Kora owns a production studio called Djongo Diffusion. Bil Aka Kora declares that his purpose with the studio is to help young people who want to become musicians, even if they are not performing Djongo music.

==Special musical style==
Bil Aka Kora's version of Djongo is a fusion of Kassena and modern musical styles such as jazz, reggae, and blues. Djongo was originally the traditional music of the Gourounsi or Kassena (ethnic groups in the south of Burkina Faso), produced with a lot percussion instruments such as bendre, lunga, djembe, drums and flutes. Djongo is traditionally a dance of rivalry, vitality, strength and energy that Kassena men dance to impress and seduce girls or before going to war. Kora modernized Djongo and made it into a musical style appreciated throughout Burkina Faso, even though the lyrics are in Kassena, a language spoken by only 1% of the population.

==Global tours==
Bil Aka Kora has traveled to Belgium, France, Italy and Canada as well as many African countries like Togo and Benin. Travelling has enabled him to meet and exchange with others artists, like the Austrian musician Hubert von Goisern and the Canadian mixer Gerald La Roche.

==Nominations and achievements==
- He has won the Gold Kunde twice in 2000 and 2005.
- His video Dibayagui was selected the most beautiful in 2005 by the Burkinabe for the TV show, Clip d'or.

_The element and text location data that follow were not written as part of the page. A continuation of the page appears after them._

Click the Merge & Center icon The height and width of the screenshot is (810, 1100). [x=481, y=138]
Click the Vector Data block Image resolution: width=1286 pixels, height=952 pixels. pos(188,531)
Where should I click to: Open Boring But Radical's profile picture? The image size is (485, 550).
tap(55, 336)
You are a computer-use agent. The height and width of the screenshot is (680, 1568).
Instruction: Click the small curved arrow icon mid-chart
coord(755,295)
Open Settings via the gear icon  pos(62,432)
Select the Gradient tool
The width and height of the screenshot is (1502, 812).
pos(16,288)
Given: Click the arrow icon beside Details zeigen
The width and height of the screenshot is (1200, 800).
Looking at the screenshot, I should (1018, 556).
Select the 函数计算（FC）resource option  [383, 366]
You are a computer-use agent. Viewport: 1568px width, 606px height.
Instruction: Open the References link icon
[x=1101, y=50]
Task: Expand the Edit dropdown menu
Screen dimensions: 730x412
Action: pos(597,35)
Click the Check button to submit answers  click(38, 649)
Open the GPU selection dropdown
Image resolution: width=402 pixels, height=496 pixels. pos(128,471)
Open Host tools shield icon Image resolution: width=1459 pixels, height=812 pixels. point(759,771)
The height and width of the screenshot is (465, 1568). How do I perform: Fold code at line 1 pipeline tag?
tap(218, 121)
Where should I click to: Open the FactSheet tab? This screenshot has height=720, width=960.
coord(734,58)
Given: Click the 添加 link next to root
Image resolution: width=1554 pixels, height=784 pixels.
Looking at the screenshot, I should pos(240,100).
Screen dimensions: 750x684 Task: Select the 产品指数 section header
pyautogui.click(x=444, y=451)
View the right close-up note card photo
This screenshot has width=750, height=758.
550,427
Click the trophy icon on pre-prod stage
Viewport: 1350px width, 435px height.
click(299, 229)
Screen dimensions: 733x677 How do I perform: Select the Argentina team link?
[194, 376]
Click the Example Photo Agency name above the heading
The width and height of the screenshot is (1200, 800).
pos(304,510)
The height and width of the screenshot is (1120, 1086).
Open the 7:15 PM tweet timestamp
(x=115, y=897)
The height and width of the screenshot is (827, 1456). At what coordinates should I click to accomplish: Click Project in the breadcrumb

Kora says he owes his musical success to the support of his wife Astride, and his group, the Djongo System.

==Discography==
Bil Aka Kora recorded three albums. Most of his music has themes of social issues.
His first album, Douatou ("Rain Maker") (1999), talks about the rain, a metaphor for the political issues of Burkina Faso. In his song "Wematou" ("God is My Father") he explains how society criticizes single moms and their children, but takes no fault with single dads and their children.

His second album, Ambolou ("What is Worthy for Me" ) (2001), has been called an album of maturity.

His most recent album is Dibayagui (2004). In this album, the song "Dibayagui" is for the Kassena warriors.

==Future plans==
Kora hopes to become more famous both in Africa and internationally. He hopes to win the KORA, a musical festival in South Africa. The KORA rewards talented African and African Diaspora musicians.